Even the NAACP — hardly a gun rights organization, and generally believed to be reliably Democratic — has doubts about the Biden administration’s plan to restrict Second Amendment rights while increasing funds for policing.

“This is an ongoing problem that is occurring not only in Grand Rapids, but in cities all across the country,” said Carlton T. Mayers II, the policing reform advisor for the Grand Rapids, Mich.
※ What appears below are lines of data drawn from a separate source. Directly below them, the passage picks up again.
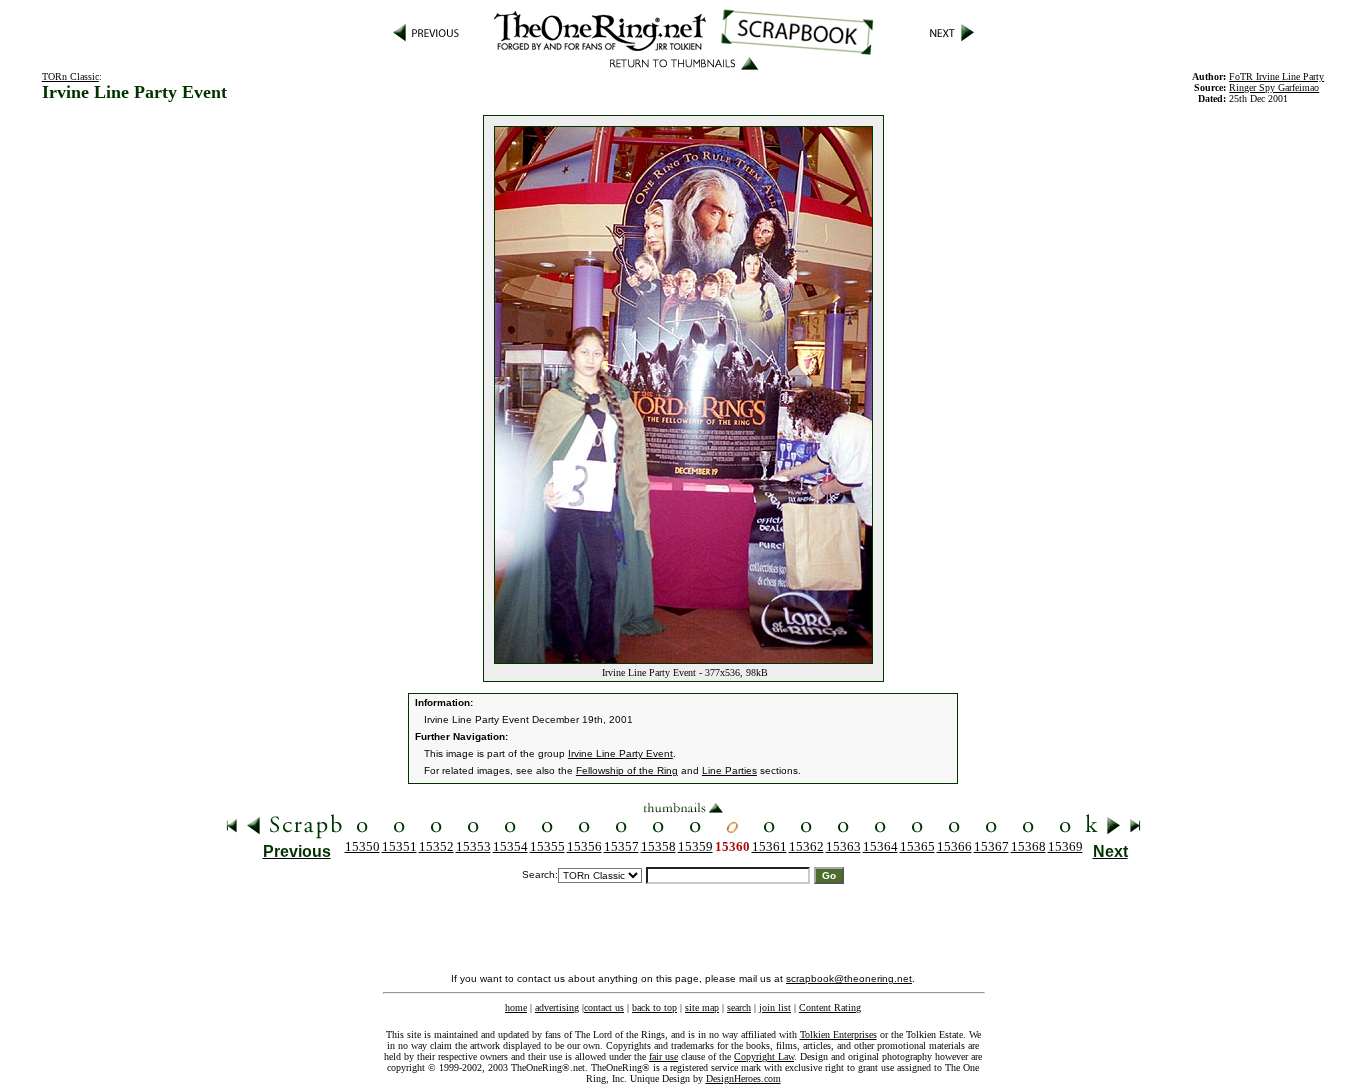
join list (775, 1007)
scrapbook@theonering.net (849, 978)
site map (702, 1007)
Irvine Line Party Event (620, 753)
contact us (604, 1007)
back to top (654, 1007)
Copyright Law (764, 1056)
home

NAACP. “It encourages over-policing of Black and brown communities, which ultimately results in the unnecessary harms and deaths of Black and brown people.”

And the Black community knows best how to protect itself — the Second Amendment.
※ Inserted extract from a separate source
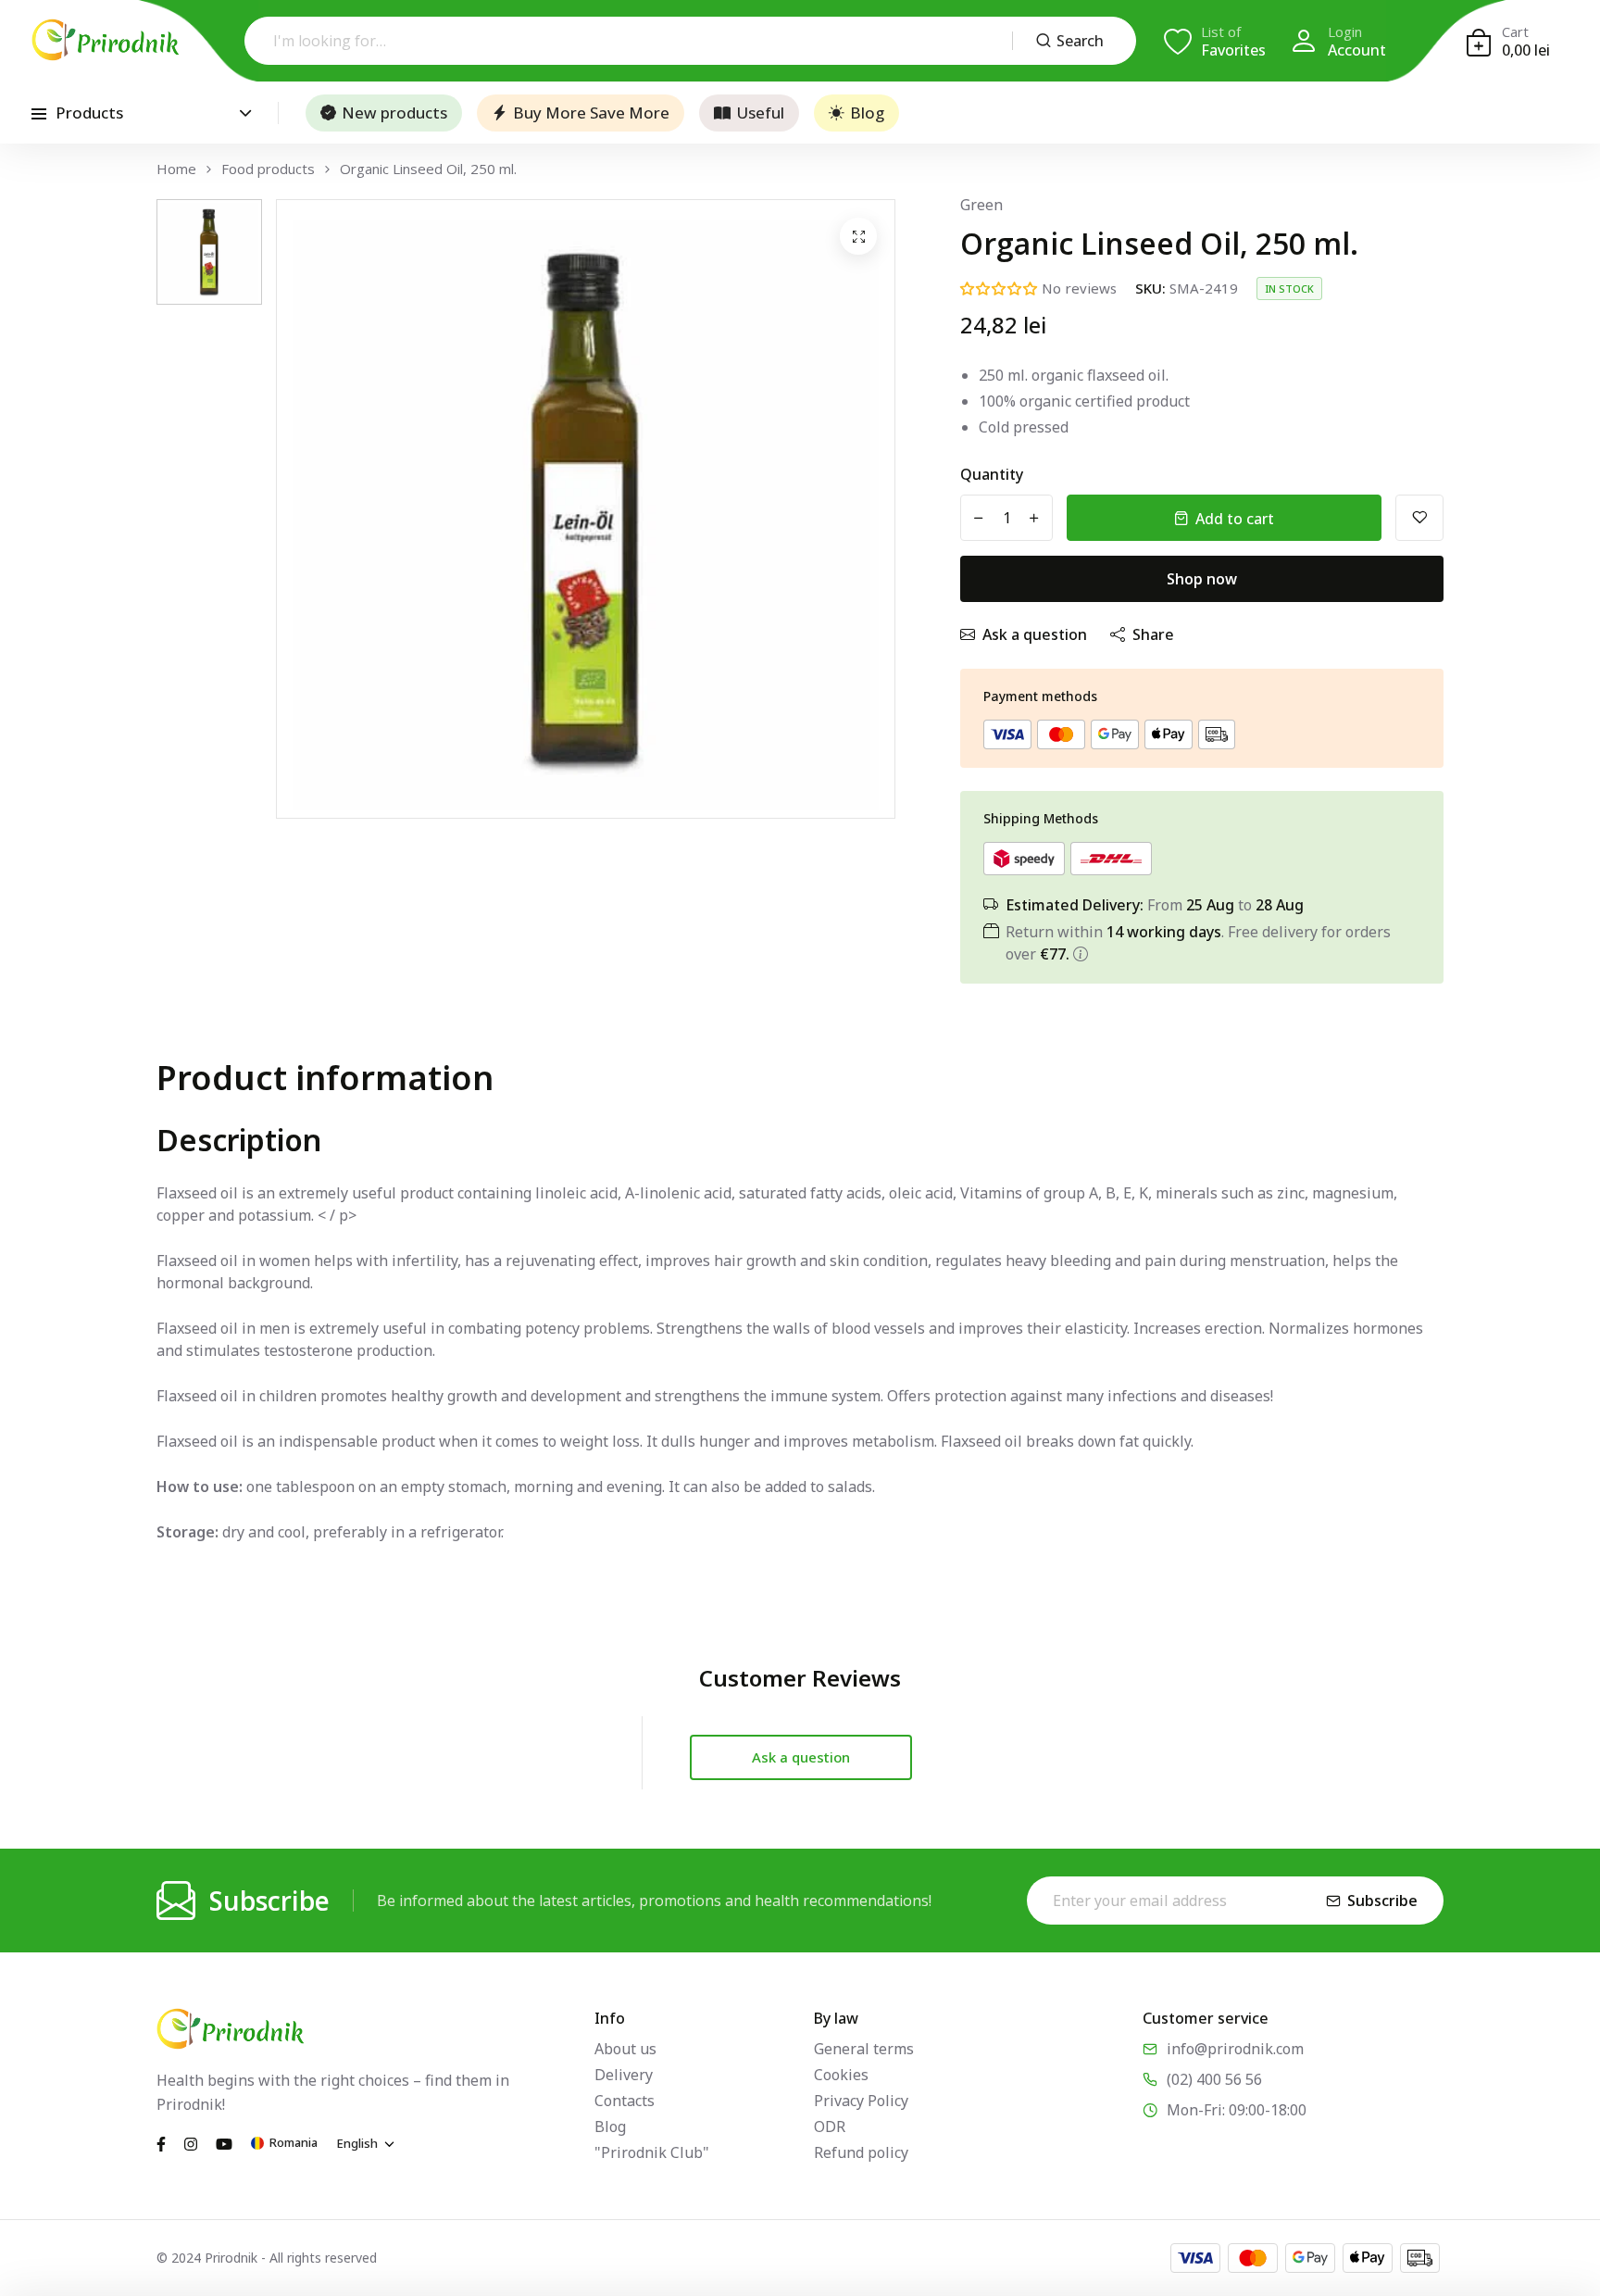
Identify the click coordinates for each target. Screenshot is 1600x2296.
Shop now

As proof is Erin Hart, a recently divorced African American mother of two and a self-described Democrat.

“My nightmare scenario would be being at home alone, middle of the night, and just myself and, you know, the boys, and someone coming in to harm us,” she said. “When things start to hit a little closer home it kind of makes you sit up and think about it.”

When the Rasmussen respondents were asked to predict the future, 57% of them believed it unlikely that Congress will approve new, more stringent gun control laws, as opposed to 34% who believed they would.

On Feb. 27, 1968, “The CBS Evening News” popular anchor Walter Cronkite criticized then-President Lyndon Johnson’s handling of the Vietnam War.

When the newscast was over, Johnson reportedly turned off the TV, turned to an aide and said, “If I’ve lost Cronkite, I’ve lost Middle America.” At that moment, and on that basis, he decided that he wouldn’t seek another term as president.

So too, if Biden has lost Middle America, the NAACP, and Black Democrats like Erin Hart, he’s already lost his battle to strangle the rights of law-abiding gun-owners.

But unlike Johnson, he won’t realize it until after his defeat — and maybe not even then. He’ll blame it all on the Republicans.